Unfortunately, too little is known for sure about pre-contact Mayan practices to be all that certain about the context in which these sacrifices were made.  The Christian missionaries who came into what is now Mexico, Belize, and Guatemala did far too thorough a job of stamping out indigenous beliefs and destroying the Native people's artifacts and writings to have very much to go on.  But what's certain is that child sacrifice was widely practiced -- and not of captured children of conquered enemies, but of their own offspring, leaving behind these pathetic remains, the ghost children of a long-gone civilization.

It's hard to fathom.  "Protect your children" is one of the foundational moral values of most of the world's cultures.  But what I wonder is, what if they believed this was protecting them -- dedicating them to the gods, assuring their place in the afterlife, just as the losers of the ball game believed?  Belief can make people act oddly -- at least, oddly from our perspective.  If the climate was careening toward drought, crops failing, wells and sinkholes drying up, maybe parents felt it was an honor to offer their children up, both for the sake of improving their fate in the next world but for the good of the entire community.

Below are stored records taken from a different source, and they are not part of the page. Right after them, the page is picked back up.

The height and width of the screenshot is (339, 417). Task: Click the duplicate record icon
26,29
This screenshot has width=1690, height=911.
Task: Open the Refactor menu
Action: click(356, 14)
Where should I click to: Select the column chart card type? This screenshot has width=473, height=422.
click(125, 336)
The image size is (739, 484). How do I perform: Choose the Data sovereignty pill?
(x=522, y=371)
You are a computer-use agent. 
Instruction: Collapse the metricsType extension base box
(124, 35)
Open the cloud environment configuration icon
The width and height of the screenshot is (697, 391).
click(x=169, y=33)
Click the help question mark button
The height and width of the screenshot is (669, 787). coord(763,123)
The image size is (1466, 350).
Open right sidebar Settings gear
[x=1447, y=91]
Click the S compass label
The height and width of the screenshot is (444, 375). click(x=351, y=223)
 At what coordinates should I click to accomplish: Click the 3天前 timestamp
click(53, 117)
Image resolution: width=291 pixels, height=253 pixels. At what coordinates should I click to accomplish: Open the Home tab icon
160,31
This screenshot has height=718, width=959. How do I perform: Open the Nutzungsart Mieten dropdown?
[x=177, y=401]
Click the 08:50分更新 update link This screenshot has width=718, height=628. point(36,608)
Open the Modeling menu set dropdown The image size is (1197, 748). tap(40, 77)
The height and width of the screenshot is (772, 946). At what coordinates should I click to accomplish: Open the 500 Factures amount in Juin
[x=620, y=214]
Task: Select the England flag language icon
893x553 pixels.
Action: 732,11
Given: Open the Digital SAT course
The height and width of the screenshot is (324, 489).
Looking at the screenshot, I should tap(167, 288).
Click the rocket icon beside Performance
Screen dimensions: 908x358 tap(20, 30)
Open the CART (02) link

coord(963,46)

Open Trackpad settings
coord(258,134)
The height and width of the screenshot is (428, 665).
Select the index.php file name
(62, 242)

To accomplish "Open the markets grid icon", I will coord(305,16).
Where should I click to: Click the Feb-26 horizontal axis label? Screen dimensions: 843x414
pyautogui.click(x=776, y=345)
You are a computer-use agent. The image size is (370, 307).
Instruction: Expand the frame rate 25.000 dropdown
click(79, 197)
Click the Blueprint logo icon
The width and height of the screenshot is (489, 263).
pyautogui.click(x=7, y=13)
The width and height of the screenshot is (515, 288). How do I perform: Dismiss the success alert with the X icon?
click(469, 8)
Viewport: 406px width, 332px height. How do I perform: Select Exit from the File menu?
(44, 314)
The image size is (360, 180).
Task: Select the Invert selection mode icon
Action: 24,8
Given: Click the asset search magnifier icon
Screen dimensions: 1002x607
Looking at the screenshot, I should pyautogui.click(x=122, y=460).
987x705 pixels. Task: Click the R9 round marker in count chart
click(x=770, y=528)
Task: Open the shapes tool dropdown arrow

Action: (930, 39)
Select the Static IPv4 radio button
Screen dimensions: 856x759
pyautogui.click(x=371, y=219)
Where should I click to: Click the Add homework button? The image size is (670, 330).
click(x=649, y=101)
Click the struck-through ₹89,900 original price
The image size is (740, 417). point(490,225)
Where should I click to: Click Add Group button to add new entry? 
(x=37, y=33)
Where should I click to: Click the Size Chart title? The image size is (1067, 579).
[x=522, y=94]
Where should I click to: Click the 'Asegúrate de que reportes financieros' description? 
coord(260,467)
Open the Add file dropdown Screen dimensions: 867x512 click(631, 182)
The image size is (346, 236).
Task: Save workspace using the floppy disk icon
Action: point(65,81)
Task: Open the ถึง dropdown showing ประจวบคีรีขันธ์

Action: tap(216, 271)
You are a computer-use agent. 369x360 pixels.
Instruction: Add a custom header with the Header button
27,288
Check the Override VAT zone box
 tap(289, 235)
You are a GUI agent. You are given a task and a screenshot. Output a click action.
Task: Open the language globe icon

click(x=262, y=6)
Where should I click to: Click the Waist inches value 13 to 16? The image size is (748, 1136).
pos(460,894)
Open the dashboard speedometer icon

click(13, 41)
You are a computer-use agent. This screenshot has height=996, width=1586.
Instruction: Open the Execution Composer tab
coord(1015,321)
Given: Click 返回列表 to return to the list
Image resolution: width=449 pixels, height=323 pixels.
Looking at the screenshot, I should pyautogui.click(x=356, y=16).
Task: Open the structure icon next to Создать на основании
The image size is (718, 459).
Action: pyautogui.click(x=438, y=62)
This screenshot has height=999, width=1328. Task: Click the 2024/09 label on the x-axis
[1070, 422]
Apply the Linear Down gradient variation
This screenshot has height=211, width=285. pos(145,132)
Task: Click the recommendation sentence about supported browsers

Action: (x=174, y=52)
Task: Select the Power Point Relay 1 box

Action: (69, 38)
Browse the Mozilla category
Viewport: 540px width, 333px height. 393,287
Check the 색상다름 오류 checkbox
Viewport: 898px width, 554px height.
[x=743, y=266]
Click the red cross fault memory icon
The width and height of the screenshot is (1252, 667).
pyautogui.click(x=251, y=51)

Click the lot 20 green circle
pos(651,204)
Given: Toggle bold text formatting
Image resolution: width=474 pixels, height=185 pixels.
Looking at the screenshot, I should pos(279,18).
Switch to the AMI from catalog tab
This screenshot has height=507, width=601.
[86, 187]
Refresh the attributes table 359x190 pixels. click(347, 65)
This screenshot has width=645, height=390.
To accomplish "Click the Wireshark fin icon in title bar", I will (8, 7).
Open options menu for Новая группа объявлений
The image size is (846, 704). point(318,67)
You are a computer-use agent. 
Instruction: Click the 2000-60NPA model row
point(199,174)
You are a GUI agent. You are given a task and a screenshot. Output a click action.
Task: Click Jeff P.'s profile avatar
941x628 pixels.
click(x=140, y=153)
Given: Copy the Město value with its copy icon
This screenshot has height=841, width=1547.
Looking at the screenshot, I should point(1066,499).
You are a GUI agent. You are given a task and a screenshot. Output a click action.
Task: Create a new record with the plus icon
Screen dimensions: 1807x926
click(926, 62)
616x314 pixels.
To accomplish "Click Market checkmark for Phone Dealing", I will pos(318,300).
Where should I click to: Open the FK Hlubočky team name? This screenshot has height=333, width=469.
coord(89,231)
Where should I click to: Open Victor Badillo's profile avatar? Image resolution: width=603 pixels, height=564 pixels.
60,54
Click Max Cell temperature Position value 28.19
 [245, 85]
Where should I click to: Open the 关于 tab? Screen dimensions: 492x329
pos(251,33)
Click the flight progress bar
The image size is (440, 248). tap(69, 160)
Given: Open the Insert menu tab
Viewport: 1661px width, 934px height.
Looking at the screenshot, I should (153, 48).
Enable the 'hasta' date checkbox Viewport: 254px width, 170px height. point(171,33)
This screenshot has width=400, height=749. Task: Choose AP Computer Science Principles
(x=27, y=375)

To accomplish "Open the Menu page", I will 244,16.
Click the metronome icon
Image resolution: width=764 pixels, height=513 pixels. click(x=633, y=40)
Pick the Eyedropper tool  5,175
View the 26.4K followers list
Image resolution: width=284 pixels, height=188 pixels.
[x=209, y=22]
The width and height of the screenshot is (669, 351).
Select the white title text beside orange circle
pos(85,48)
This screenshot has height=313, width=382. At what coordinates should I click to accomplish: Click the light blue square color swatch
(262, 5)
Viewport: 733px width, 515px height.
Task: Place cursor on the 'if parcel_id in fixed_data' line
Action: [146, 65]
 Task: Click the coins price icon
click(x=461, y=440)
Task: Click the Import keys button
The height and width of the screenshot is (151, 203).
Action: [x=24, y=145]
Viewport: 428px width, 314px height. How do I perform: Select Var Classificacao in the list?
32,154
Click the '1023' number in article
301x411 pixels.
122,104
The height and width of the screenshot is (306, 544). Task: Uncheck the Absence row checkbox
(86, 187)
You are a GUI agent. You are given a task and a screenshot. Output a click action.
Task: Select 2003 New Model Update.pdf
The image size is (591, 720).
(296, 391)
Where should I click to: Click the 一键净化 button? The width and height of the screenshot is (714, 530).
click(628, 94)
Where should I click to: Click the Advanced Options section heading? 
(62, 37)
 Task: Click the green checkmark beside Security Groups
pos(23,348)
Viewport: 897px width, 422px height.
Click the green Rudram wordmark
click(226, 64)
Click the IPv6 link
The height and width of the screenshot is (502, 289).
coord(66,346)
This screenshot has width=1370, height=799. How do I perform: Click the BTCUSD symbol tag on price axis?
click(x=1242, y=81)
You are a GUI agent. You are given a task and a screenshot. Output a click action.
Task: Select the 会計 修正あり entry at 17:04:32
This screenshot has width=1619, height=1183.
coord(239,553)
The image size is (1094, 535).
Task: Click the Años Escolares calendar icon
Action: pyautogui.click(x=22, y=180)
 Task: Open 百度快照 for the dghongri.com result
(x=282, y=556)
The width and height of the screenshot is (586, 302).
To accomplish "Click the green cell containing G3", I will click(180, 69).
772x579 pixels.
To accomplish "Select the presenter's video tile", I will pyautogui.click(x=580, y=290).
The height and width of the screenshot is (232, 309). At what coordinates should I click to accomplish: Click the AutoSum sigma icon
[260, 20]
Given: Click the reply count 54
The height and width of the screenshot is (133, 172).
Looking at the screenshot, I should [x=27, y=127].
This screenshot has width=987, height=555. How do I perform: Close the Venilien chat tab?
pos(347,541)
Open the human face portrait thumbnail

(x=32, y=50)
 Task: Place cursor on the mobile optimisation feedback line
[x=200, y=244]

I'm not saying I understand it, not really.  This sort of thing still strikes me as the darkest side of what superstition can drive people to do.  But you have to wonder how an advanced alien civilization would view our own culture.  How many of our own accepted practices would horrify and disgust them?  We routinely turn our faces away from homelessness, poverty, and hunger in our own communities.  The same people who proudly call themselves "pro-life" and follow a deity who said "Let the little children come unto me" regularly vote against programs to help our own society's poor children obtain access to food and medical care.  We shrug our shoulders at famine and war and suffering, as long as the ones affected are The Other -- a different skin color, language, ethnic identity, or religion than our own.  We marginalize people -- in some countries, imprison or execute them -- because they are LGBTQ+.

Once again, perhaps we're not so different from the cultures of the past as we'd like to believe.